(Listing for locating words and elements)
* Start *
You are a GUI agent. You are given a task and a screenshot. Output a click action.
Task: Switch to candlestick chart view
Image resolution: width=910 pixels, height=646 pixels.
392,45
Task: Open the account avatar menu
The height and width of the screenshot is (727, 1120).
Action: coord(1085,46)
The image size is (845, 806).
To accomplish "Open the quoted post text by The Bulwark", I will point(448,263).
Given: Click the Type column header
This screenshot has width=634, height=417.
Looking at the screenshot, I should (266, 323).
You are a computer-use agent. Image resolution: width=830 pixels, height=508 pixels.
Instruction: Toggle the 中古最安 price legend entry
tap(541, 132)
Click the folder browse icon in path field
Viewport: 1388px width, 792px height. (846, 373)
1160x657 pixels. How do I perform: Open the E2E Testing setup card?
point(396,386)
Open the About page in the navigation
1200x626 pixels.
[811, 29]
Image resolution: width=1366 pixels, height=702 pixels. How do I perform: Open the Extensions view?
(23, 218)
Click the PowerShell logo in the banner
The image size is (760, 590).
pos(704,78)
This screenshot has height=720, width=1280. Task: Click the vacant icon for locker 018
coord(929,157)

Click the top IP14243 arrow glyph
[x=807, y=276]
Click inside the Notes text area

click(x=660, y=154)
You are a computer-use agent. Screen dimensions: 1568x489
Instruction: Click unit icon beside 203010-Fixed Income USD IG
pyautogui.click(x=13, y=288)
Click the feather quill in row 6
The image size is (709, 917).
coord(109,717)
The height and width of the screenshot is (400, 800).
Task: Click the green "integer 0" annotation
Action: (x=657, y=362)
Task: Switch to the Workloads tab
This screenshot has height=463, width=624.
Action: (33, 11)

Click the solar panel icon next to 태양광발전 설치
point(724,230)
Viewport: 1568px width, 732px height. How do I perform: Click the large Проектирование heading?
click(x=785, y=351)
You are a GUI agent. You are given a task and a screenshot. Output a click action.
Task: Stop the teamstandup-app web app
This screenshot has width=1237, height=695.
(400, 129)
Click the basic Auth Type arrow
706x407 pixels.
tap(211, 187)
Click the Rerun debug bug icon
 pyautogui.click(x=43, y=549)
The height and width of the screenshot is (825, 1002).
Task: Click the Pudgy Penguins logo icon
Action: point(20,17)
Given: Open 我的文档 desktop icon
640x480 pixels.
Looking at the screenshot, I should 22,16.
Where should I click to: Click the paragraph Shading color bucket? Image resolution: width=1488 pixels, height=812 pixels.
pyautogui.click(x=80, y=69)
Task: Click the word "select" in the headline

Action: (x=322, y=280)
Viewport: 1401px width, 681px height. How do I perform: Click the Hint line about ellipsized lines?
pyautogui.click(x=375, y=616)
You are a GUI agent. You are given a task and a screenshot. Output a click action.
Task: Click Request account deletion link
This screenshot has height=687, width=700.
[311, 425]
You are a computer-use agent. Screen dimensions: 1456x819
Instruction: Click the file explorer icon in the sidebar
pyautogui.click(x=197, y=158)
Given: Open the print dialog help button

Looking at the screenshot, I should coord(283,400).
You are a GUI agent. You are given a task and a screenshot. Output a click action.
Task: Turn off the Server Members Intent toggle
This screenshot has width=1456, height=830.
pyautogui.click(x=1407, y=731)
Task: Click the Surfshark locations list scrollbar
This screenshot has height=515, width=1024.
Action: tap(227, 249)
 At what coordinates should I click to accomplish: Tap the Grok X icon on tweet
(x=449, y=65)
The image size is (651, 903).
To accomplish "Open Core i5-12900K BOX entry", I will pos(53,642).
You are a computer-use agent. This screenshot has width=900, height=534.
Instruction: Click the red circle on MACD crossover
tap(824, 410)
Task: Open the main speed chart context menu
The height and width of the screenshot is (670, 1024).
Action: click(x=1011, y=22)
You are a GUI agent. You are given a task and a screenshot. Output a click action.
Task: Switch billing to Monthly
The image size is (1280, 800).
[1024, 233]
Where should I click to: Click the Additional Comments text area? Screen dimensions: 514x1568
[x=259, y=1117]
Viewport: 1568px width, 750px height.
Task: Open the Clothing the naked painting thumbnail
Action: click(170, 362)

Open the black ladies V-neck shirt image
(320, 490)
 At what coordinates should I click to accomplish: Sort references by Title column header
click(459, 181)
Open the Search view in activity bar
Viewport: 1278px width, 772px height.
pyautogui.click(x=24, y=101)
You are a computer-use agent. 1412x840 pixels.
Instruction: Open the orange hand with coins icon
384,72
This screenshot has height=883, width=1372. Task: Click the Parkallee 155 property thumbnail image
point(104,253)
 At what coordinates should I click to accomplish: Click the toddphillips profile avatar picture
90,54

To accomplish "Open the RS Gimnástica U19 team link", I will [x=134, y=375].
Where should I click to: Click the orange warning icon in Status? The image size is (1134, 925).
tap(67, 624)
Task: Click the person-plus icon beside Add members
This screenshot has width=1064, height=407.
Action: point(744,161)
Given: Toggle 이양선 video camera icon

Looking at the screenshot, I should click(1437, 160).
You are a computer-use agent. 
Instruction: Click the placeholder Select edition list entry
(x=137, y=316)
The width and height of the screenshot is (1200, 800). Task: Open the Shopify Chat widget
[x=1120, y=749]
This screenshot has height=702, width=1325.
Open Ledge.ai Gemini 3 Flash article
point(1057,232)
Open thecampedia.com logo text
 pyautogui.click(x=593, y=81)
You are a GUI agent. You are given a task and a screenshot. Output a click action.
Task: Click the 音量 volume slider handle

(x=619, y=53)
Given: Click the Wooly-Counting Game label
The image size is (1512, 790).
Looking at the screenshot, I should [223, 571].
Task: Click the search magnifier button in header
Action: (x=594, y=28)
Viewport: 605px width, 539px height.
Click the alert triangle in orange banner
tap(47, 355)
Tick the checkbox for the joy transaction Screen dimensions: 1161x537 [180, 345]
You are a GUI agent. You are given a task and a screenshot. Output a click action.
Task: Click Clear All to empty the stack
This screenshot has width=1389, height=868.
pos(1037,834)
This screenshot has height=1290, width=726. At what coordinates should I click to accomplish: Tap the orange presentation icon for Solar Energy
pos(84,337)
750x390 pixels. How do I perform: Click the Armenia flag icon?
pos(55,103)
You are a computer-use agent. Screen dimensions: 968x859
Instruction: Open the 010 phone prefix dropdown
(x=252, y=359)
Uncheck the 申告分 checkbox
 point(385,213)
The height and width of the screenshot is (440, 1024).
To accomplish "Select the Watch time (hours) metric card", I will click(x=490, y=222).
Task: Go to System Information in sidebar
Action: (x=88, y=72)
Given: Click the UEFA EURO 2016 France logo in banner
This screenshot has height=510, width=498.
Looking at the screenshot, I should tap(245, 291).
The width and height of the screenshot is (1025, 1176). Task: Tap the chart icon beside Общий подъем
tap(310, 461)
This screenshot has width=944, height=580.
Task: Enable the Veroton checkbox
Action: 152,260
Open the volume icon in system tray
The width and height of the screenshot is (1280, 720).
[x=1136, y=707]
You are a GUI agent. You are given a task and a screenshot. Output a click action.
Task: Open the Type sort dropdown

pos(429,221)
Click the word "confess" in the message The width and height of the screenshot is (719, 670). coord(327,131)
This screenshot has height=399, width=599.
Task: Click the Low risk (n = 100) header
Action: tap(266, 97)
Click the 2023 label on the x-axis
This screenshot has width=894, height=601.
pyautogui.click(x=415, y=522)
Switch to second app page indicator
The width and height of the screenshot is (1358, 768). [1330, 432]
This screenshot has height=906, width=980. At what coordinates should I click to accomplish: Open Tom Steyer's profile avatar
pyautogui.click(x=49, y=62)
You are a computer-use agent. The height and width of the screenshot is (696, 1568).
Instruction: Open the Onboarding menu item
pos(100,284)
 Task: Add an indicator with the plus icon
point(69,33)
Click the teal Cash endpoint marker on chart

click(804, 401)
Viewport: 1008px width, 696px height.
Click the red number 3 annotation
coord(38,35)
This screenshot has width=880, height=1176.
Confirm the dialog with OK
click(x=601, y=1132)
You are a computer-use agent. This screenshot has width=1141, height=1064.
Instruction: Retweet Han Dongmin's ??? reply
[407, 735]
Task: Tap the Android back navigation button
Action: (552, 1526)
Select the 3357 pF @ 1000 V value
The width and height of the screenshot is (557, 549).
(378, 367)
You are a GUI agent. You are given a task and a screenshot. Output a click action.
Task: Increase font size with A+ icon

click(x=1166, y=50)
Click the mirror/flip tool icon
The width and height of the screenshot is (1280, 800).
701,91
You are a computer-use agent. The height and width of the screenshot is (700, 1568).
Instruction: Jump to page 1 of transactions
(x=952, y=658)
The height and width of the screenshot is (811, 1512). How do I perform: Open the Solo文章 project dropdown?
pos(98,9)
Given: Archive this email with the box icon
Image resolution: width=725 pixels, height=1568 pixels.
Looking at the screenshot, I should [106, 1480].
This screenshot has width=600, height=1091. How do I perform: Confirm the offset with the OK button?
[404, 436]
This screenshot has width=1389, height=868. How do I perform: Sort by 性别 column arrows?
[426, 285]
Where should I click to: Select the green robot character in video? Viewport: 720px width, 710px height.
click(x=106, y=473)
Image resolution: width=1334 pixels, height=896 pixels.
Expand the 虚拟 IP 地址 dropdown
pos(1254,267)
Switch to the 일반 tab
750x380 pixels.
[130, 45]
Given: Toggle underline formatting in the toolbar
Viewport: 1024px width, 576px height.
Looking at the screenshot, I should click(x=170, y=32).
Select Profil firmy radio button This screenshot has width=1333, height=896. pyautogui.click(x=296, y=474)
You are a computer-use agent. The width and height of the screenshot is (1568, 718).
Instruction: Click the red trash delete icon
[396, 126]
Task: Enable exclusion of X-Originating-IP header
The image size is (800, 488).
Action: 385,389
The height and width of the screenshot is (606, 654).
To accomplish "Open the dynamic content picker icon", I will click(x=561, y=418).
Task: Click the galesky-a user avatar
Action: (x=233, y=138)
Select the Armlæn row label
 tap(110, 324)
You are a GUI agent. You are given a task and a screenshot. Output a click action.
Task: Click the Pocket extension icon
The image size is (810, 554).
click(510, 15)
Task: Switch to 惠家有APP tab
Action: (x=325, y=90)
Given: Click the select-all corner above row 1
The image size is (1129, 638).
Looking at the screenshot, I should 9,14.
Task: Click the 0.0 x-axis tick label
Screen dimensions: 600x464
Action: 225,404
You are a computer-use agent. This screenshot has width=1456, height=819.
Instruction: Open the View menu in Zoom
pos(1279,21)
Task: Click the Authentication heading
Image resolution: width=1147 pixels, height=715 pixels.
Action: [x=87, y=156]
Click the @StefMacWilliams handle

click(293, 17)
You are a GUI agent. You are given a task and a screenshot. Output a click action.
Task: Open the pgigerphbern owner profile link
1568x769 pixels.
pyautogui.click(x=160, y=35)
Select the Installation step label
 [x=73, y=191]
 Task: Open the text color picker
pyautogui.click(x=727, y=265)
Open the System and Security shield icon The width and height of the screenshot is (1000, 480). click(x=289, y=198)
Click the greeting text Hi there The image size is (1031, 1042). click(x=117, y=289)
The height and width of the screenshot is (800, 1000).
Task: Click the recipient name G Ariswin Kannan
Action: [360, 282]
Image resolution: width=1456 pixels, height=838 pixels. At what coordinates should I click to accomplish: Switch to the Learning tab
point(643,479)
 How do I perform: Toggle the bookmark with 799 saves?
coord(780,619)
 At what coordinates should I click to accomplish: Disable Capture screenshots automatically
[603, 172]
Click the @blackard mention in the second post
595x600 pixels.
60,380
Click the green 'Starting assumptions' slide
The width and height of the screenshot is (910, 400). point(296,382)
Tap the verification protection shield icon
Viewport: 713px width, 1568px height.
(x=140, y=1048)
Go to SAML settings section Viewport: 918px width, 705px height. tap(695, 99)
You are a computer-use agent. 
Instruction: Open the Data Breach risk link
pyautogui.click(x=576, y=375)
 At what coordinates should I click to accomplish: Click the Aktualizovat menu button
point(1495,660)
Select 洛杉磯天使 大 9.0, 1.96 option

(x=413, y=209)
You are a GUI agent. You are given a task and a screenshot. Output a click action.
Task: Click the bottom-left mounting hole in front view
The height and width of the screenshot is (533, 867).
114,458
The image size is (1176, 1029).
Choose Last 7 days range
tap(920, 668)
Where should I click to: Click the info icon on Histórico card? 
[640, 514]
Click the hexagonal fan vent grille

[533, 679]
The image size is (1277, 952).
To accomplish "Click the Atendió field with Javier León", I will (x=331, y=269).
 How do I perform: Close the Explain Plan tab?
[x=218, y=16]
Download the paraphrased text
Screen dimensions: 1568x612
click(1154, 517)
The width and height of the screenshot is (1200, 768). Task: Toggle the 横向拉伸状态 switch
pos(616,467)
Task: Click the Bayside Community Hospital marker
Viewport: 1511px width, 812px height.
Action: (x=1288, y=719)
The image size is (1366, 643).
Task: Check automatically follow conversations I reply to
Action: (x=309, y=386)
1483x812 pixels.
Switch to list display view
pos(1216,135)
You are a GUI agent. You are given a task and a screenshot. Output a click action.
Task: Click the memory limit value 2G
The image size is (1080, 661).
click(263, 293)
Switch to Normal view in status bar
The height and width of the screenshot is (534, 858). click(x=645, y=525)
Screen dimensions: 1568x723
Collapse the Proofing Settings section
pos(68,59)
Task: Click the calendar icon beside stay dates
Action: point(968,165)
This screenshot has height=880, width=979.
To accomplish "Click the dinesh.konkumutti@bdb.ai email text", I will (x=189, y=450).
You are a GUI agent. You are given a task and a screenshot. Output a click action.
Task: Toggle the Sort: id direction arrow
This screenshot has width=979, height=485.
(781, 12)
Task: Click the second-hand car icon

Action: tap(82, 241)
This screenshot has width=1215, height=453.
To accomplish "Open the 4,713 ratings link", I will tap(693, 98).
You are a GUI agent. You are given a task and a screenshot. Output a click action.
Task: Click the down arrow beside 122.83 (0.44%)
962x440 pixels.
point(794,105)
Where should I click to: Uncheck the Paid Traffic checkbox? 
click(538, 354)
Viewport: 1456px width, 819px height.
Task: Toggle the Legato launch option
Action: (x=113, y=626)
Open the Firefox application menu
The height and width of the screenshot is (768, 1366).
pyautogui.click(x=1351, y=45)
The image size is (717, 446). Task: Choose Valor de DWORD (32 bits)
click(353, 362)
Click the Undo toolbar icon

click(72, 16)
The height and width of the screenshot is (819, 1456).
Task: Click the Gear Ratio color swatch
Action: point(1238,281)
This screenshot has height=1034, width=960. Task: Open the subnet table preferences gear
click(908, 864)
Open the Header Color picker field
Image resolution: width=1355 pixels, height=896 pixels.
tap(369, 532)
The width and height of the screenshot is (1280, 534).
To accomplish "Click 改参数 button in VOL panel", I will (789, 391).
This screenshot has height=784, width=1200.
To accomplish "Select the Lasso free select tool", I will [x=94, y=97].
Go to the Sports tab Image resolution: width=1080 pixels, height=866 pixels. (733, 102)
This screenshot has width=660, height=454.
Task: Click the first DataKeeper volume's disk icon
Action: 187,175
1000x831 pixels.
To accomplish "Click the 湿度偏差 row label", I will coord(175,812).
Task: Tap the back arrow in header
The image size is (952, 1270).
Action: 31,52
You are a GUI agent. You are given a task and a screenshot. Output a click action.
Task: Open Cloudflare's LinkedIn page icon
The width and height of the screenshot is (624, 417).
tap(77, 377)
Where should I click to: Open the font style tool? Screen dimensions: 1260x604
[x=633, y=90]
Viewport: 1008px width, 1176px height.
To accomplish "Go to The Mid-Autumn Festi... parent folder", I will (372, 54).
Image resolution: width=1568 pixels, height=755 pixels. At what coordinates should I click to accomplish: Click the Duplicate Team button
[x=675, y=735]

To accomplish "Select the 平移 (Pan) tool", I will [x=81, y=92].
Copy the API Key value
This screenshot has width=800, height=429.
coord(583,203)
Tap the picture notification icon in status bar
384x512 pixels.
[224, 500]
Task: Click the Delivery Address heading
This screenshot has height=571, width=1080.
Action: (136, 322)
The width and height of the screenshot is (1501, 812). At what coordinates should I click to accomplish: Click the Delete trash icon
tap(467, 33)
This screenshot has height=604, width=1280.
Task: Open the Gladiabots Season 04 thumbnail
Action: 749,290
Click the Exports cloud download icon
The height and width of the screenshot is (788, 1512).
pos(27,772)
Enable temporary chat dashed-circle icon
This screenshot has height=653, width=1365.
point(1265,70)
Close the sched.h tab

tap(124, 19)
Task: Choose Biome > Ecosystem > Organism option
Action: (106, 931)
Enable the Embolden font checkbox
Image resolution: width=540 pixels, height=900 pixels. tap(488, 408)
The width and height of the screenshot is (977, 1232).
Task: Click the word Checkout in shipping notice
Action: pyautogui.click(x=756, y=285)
* End *
Task goal » Reproduce, unchanged, every line of the listing from the one containing "At what coordinates should I click to accomplish: Tap the Grok" down to the one containing "Looking at the screenshot, I should click(1437, 160).", with both of those lines included.

Response below »
 At what coordinates should I click to accomplish: Tap the Grok X icon on tweet
(x=449, y=65)
The image size is (651, 903).
To accomplish "Open Core i5-12900K BOX entry", I will pos(53,642).
You are a computer-use agent. This screenshot has width=900, height=534.
Instruction: Click the red circle on MACD crossover
tap(824, 410)
Task: Open the main speed chart context menu
The height and width of the screenshot is (670, 1024).
Action: click(x=1011, y=22)
You are a GUI agent. You are given a task and a screenshot. Output a click action.
Task: Switch billing to Monthly
The image size is (1280, 800).
[1024, 233]
Where should I click to: Click the Additional Comments text area? Screen dimensions: 514x1568
[x=259, y=1117]
Viewport: 1568px width, 750px height.
Task: Open the Clothing the naked painting thumbnail
Action: click(170, 362)

Open the black ladies V-neck shirt image
(320, 490)
 At what coordinates should I click to accomplish: Sort references by Title column header
click(459, 181)
Open the Search view in activity bar
Viewport: 1278px width, 772px height.
pyautogui.click(x=24, y=101)
You are a computer-use agent. 1412x840 pixels.
Instruction: Open the orange hand with coins icon
384,72
This screenshot has height=883, width=1372. Task: Click the Parkallee 155 property thumbnail image
point(104,253)
 At what coordinates should I click to accomplish: Click the toddphillips profile avatar picture
90,54

To accomplish "Open the RS Gimnástica U19 team link", I will [x=134, y=375].
Where should I click to: Click the orange warning icon in Status? The image size is (1134, 925).
tap(67, 624)
Task: Click the person-plus icon beside Add members
This screenshot has width=1064, height=407.
Action: point(744,161)
Given: Toggle 이양선 video camera icon

Looking at the screenshot, I should click(1437, 160).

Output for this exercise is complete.